Время летело быстро. Я оглянуться не успела, как наступил ноябрь, и Никсон одержал победу во всех штатах, кроме Массачусетса. (Поражение Макговерна в Вермонте обернулось личным ударом для моего отца, который активно помогал в его избирательной кампании.) Примерно в то же время мама решила нанести мне визит, и я наконец официально призналась в своей беременности. Ее ответ был предсказуемым.
– Черт возьми, я давно знала. Может, объяснишь, почему ты так долго скрывала это от меня?
– Боялась, ты устроишь мне разнос за то, что я поспешила с ребенком.
Мама зловеще улыбнулась:
– Знаешь, Ханна, сейчас ты уже очень большая девочка, и если тебе так хочется ограничить свою жизнь в столь юном возрасте, с чего вдруг я буду препятствовать? В любом случае, ты никогда не прислушивалась к моим словам.
На следующий день после отъезда матери обратно в Вермонт мы с Дэном пошли поужинать в маленький итальянский ресторанчик по соседству с нашим домом. Сделав заказ, он спросил:
– Как тебе идея покинуть Провиденс в конце июня?
– Я бы с удовольствием, – с энтузиазмом откликнулась я. – Но разве мы не привязаны к этому месту до окончания твоей ординатуры?
– Сегодня как раз подвернулось весьма заманчивое предложение, – сказал он и объяснил, что главный педиатр госпиталя – доктор Потолм, который стал кем-то вроде наставника для Дэна, поскольку тот подумывал о педиатрии как будущей специальности, – предложил вакансию в штате Мэн.
– У Потолма есть друг в «Мэн Медикал» – это крупный госпиталь в Портленде, – и он позвонил на днях, интересуясь, нет ли у него на примете толкового молодого интерна, который хотел бы поработать в течение года терапевтом в местечке под названием Пелхэм…
– Никогда не слышала.
– Я тоже. Сегодня посмотрел карту – это маленький городок с населением около трех тысяч, примерно в часе езды к западу от Портленда, в озерном крае, где-то около Бриджтона…
– Это мне тоже ни о чем не говорит.
– Как бы то ни было, их терапевт – некто Бланд – решил на год уехать добровольцем от Корпуса мира, так что мне предлагают работу на целых двенадцать месяцев.
– А потом мы опять вернемся в Провиденс?
Он посмотрел на меня с нескрываемым изумлением.
– Что для тебя равносильно возвращению в ад? – спросил он.
– Давай по-другому: страна у нас большая.
Он рассмеялся:
– Знаешь, что я тебе предлагаю. Почему бы нам не прокатиться в этот уик-энд в Пелхэм? Посмотрим, что за место, а потом решим, что делать дальше.
Мы так и сделали, и уже через полчаса после приезда в Пелхэм я поймала себя на мысли: это заманчиво. У Дэна были такие же мысли, и спустя три дня после нашего возвращения он позвонил чиновнику из департамента здравоохранения штата Мэн, у которого проходил собеседование, и сказал, что, если в нем заинтересованы, он согласен на годовой контракт врача общей практики города Пелхэм.

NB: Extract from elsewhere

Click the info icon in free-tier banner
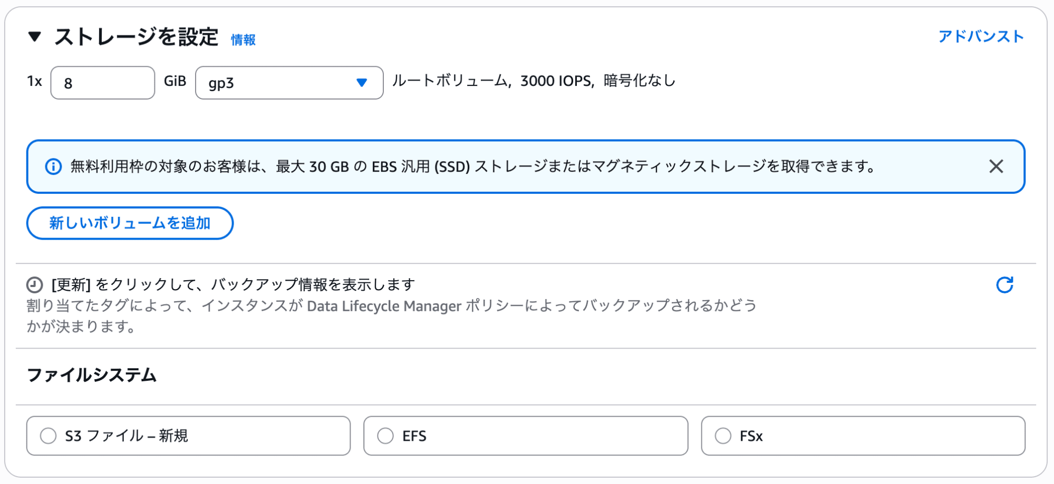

Через неделю ему перезвонили и сообщили, что ждут его на работу. А еще через несколько дней я сделала звонок, которого ждала с ужасом. Я позвонила матери. Услышав новость, она сказала:
– Я всегда знала, что ты кончишь в каком-нибудь захолустье. Это в твоем стиле.
Глава пятая
Мой сын, Джеффри Джон Бакэн, родился 8 апреля 1973 года. По словам акушерки, это были «легкие роды», хотя четырнадцать часов схваток не показались мне такими уж легкими. Но все это, конечно, не имело значения. Джеффри был просто прелесть. Когда медсестра передала его мне, и он уткнулся в меня головкой, я растрогалась до слез. После того как Дэн отщелкал первые снимки мамы и дитя, медсестра забрала у меня ребенка, сказав, что мне необходимо отдохнуть. Я заснула как убитая.